Task directions. Copy the records below in full, changing no character.
Exercise inputs Block Start
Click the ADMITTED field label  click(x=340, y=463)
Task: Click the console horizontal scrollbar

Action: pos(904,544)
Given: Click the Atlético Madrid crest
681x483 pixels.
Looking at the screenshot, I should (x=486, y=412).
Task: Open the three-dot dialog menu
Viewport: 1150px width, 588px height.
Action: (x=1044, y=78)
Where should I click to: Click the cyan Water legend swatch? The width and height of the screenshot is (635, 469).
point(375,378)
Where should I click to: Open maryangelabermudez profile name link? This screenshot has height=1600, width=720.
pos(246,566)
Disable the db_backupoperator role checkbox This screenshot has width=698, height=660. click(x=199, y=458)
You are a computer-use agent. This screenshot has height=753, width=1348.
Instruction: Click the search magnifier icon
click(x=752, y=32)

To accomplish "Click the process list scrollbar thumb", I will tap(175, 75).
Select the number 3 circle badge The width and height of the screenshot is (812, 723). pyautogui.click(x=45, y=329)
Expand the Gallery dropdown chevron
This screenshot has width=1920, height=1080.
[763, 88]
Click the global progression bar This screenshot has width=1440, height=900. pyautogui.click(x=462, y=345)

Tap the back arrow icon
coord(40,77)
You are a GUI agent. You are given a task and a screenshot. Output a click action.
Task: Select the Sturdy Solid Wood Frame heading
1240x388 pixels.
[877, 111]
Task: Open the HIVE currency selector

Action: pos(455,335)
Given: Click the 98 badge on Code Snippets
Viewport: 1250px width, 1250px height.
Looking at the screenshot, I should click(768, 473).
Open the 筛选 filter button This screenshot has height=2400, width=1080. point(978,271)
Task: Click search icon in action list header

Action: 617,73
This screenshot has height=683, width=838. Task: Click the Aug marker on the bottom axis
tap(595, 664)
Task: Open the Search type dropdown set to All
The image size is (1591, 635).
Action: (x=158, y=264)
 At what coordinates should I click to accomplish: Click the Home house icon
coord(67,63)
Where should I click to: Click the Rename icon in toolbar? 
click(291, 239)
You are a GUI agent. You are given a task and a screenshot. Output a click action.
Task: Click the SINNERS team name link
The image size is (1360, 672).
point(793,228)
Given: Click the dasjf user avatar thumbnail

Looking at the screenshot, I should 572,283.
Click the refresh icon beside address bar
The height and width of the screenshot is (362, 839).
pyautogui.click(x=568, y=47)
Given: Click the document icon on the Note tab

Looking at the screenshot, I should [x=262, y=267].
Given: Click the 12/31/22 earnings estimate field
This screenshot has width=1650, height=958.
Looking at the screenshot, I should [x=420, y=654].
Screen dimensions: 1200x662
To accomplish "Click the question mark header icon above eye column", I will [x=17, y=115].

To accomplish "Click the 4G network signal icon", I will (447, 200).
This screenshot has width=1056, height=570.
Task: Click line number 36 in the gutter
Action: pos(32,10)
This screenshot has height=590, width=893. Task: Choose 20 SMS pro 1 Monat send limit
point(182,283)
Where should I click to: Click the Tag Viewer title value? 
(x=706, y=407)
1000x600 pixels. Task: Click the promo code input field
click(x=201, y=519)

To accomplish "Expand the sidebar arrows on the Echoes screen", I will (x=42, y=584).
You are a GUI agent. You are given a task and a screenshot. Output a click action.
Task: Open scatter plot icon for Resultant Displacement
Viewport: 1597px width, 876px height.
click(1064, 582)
Exercise inputs Block End
Problem solution.
Click the ADMITTED field label  click(x=340, y=463)
Task: Click the console horizontal scrollbar

Action: pos(904,544)
Given: Click the Atlético Madrid crest
681x483 pixels.
Looking at the screenshot, I should (x=486, y=412).
Task: Open the three-dot dialog menu
Viewport: 1150px width, 588px height.
Action: (x=1044, y=78)
Where should I click to: Click the cyan Water legend swatch? The width and height of the screenshot is (635, 469).
point(375,378)
Where should I click to: Open maryangelabermudez profile name link? This screenshot has height=1600, width=720.
pos(246,566)
Disable the db_backupoperator role checkbox This screenshot has width=698, height=660. click(x=199, y=458)
You are a computer-use agent. This screenshot has height=753, width=1348.
Instruction: Click the search magnifier icon
click(x=752, y=32)

To accomplish "Click the process list scrollbar thumb", I will tap(175, 75).
Select the number 3 circle badge The width and height of the screenshot is (812, 723). pyautogui.click(x=45, y=329)
Expand the Gallery dropdown chevron
This screenshot has width=1920, height=1080.
[763, 88]
Click the global progression bar This screenshot has width=1440, height=900. pyautogui.click(x=462, y=345)

Tap the back arrow icon
coord(40,77)
You are a GUI agent. You are given a task and a screenshot. Output a click action.
Task: Select the Sturdy Solid Wood Frame heading
1240x388 pixels.
[877, 111]
Task: Open the HIVE currency selector

Action: pos(455,335)
Given: Click the 98 badge on Code Snippets
Viewport: 1250px width, 1250px height.
Looking at the screenshot, I should click(768, 473).
Open the 筛选 filter button This screenshot has height=2400, width=1080. point(978,271)
Task: Click search icon in action list header

Action: 617,73
This screenshot has height=683, width=838. Task: Click the Aug marker on the bottom axis
tap(595, 664)
Task: Open the Search type dropdown set to All
The image size is (1591, 635).
Action: (x=158, y=264)
 At what coordinates should I click to accomplish: Click the Home house icon
coord(67,63)
Where should I click to: Click the Rename icon in toolbar? 
click(291, 239)
You are a GUI agent. You are given a task and a screenshot. Output a click action.
Task: Click the SINNERS team name link
The image size is (1360, 672).
point(793,228)
Given: Click the dasjf user avatar thumbnail

Looking at the screenshot, I should 572,283.
Click the refresh icon beside address bar
The height and width of the screenshot is (362, 839).
pyautogui.click(x=568, y=47)
Given: Click the document icon on the Note tab

Looking at the screenshot, I should [x=262, y=267].
Given: Click the 12/31/22 earnings estimate field
This screenshot has width=1650, height=958.
Looking at the screenshot, I should [x=420, y=654].
Screen dimensions: 1200x662
To accomplish "Click the question mark header icon above eye column", I will [x=17, y=115].

To accomplish "Click the 4G network signal icon", I will (447, 200).
This screenshot has width=1056, height=570.
Task: Click line number 36 in the gutter
Action: pos(32,10)
This screenshot has height=590, width=893. Task: Choose 20 SMS pro 1 Monat send limit
point(182,283)
Where should I click to: Click the Tag Viewer title value? 
(x=706, y=407)
1000x600 pixels. Task: Click the promo code input field
click(x=201, y=519)

To accomplish "Expand the sidebar arrows on the Echoes screen", I will (x=42, y=584).
You are a GUI agent. You are given a task and a screenshot. Output a click action.
Task: Open scatter plot icon for Resultant Displacement
Viewport: 1597px width, 876px height.
click(1064, 582)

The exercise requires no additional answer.